State v. Farmer

The opinion of the court was delivered

Per Curiam.

The State seeks leave to appeal from an interlocutory order granting defendant pretrial discovery of grand jury testimony and statements taken by the prosecutor from persons other than defendant. The trial court deemed the circumstances to be exceptional and to warrant a relaxation under R. R. 1:27A of the pertinent rules of Court. R. R. 3:3-7; 3:5-11. See State v. Reynolds, 41 N. J. 163, 182 (1963); State v. Clement, 40 N. J. 139 (1963); State v. DiModica, 40 N. J. 404 (1963); State v. Moffa, 36 N. J. 219 (1961); State v. Johnson, 28 N. J. 133, 143-144 (1958). We directed oral argument on the application.
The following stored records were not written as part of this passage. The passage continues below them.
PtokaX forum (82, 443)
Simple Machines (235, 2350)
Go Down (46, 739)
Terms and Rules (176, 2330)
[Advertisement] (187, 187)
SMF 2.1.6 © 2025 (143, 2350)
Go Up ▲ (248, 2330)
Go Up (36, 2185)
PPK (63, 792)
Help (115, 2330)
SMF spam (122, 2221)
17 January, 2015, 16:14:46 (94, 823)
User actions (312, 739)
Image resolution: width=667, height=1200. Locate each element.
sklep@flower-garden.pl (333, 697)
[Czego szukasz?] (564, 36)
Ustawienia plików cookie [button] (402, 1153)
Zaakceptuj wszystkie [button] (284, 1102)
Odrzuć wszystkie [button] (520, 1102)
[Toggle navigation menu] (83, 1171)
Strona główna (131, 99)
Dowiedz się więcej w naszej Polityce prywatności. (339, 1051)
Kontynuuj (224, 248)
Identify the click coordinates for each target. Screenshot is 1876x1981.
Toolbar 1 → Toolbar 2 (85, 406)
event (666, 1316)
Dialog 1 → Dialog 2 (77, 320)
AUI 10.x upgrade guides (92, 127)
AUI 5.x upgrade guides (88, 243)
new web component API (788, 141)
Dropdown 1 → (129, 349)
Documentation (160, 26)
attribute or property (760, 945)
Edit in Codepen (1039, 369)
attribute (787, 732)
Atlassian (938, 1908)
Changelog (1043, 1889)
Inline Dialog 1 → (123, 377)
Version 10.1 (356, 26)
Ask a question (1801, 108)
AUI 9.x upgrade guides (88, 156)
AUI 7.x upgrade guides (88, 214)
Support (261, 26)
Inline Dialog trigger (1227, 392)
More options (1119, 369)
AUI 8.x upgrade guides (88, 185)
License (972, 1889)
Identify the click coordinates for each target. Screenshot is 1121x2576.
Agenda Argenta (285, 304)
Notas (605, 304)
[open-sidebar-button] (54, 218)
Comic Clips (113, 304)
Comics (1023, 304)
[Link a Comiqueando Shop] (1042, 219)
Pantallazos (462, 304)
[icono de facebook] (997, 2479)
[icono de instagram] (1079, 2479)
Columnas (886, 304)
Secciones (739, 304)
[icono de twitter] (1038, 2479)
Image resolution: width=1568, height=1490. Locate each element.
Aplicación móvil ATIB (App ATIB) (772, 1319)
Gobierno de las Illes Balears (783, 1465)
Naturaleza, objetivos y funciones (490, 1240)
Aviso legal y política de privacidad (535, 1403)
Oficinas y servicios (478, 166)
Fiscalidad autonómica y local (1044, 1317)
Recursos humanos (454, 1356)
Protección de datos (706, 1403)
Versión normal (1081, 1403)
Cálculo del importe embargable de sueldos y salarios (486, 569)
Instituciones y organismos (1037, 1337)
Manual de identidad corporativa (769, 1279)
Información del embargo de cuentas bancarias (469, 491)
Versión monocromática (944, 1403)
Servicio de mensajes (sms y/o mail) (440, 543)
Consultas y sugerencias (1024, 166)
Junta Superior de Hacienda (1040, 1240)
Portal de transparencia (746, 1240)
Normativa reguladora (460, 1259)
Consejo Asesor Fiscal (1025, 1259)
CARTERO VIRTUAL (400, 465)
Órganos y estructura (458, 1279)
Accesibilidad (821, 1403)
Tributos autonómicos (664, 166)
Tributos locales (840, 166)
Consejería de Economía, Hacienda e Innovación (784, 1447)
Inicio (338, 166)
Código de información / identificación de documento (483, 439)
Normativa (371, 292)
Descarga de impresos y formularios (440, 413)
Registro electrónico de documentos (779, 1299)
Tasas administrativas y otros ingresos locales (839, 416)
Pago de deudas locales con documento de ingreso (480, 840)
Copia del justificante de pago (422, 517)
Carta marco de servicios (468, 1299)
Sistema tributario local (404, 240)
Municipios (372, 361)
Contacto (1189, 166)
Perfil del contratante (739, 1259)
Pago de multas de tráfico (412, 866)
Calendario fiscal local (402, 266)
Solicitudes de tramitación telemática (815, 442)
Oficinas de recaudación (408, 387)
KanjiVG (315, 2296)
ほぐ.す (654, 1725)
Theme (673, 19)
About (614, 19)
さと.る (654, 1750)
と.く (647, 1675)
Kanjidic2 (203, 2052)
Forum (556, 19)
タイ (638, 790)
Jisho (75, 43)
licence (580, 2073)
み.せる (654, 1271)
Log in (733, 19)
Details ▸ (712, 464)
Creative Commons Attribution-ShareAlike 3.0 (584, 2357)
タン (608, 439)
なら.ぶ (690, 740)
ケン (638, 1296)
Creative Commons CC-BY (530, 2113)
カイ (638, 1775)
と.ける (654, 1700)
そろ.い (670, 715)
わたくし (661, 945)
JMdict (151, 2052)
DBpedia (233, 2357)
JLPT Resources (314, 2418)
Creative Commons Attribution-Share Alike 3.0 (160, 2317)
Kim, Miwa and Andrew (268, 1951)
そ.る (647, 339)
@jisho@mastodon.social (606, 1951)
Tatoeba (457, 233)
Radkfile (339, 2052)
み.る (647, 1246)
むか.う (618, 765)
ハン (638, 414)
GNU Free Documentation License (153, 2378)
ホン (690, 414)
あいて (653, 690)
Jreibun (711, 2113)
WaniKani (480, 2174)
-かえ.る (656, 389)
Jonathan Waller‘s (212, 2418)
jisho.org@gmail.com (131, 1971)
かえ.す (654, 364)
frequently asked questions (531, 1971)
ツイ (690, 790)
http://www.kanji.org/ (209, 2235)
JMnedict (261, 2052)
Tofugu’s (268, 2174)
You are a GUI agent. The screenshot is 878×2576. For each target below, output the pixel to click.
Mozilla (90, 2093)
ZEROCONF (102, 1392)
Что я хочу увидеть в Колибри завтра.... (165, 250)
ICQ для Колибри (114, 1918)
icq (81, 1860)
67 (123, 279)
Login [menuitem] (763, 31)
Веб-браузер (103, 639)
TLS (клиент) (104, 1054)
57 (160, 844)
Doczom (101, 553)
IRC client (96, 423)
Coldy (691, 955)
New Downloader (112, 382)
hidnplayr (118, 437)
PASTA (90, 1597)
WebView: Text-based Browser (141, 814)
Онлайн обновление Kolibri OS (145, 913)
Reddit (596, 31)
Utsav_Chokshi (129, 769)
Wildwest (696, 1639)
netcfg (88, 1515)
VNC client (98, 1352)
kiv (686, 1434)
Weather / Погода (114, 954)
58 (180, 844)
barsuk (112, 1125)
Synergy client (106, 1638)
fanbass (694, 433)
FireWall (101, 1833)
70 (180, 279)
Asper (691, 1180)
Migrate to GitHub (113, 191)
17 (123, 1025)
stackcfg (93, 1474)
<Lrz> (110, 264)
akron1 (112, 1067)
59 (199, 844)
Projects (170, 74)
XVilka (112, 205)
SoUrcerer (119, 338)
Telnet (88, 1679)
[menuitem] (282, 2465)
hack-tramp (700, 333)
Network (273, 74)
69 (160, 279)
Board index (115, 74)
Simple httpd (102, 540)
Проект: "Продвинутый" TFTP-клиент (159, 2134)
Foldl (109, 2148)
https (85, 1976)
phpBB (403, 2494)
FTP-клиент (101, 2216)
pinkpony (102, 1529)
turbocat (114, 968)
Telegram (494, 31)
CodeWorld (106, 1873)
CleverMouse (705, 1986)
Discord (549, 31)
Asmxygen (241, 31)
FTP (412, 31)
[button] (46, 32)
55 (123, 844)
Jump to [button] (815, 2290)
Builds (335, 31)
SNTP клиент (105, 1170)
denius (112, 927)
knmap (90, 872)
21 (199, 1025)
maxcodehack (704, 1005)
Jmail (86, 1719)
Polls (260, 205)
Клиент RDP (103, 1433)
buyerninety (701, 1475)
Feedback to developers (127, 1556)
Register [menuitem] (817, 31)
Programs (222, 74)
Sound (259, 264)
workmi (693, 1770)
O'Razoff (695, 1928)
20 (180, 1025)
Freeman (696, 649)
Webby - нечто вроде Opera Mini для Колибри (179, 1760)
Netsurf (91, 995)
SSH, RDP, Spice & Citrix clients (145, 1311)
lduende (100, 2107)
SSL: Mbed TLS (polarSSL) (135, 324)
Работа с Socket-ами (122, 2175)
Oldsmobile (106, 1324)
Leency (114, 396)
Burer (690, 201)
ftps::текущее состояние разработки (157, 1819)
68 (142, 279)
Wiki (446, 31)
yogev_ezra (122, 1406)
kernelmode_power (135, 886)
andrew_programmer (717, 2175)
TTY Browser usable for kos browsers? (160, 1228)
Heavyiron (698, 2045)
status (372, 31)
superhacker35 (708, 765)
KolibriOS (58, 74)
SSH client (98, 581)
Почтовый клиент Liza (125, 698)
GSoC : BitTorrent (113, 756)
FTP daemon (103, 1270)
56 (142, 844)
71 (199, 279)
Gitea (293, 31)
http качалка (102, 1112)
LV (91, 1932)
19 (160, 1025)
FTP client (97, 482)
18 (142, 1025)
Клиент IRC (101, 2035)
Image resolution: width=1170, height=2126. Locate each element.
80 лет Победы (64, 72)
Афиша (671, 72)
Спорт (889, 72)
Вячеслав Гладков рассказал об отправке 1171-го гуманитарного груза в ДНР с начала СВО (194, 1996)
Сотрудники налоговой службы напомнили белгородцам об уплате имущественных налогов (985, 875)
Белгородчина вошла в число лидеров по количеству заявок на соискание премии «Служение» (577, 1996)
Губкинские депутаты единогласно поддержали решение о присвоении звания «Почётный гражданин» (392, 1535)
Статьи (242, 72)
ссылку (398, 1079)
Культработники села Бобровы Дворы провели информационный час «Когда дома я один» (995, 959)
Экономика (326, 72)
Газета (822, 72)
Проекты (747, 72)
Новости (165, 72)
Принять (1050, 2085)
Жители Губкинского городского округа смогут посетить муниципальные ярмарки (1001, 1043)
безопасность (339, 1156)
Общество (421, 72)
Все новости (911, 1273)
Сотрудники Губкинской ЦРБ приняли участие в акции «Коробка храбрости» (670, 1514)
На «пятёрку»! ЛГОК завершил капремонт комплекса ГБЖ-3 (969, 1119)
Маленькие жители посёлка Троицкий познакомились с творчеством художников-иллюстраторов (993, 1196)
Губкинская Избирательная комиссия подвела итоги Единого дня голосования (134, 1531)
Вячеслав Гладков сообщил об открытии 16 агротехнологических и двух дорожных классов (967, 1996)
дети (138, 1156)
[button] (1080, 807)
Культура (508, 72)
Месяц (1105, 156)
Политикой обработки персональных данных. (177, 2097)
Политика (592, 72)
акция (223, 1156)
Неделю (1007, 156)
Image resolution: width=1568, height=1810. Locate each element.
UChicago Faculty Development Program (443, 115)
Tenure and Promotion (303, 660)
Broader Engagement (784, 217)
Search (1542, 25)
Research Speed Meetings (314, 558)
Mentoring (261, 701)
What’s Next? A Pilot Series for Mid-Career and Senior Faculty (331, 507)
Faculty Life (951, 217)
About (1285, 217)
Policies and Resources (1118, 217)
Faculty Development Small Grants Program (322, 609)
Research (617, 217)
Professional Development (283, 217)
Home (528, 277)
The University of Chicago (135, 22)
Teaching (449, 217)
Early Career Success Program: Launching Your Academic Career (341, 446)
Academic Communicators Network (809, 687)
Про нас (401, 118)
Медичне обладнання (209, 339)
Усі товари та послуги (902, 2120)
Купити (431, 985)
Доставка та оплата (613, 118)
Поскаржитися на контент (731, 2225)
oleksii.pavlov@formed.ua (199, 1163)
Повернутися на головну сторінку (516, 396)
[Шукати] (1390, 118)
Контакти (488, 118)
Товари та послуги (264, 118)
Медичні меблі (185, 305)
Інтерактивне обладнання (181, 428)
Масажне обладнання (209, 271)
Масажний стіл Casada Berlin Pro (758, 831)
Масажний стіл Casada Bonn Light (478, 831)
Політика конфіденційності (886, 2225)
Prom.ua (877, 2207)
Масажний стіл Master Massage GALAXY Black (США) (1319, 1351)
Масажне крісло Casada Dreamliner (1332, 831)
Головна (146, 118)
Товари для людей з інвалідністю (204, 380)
Por a period after the alleged murder defendant was confined to a mental institution under a judgment that he was unable to defend against the indictment. See Farmer v. State, 42 N. J. 579 (1964). Psychiatrists have testified that the defendant claims he blacked out before the killing, and defendant has filed with us an affidavit that: “I cannot to this day recall any of the events of September 18, 1963 which surround the alleged shooting at my home involving my wife and me.” In the circumstances defense counsel believes he cannot prepare for trial without the inspection he sought.

The State apparently is primarily concerned with the possible precedential influence of the order in other cases. Beyond a belief that some tactical advantage inheres in withholding disclosure until trial, the prosecutor can see no harm. In other words, the prosecution will not be hampered, and neither the grand jury testimony nor the statements in question contain anything which should be sealed even at trial in the public interest. At the argument, the possibility was suggested that the papers in question might contain state*522ments by third persons which could not aid defendant but the disclosure of which might embarrass such third persons or others. In this regard counsel for defendant expressed his willingness to cooperate, and in any event the trial court can order a modification of its order. At the argument the thought was advanced that relief in any event should have been conditioned upon a like disclosure by defendant of statements of his witnesses. This may well be so, but the suggestion is here academic in the light of the representation to us by defense counsel that he has nothing to exchange. See State v. Cook, 43 N. J. 560, 568 (1965); State v. Whitlow, 45 N. J. 3, 21 (1965).

Defendant’s application was addressed to the discretion of the trial court. In view of the unusual circumstances of this case, we are not persuaded that the trial court erred in his decision. Leave to appeal is accordingly denied.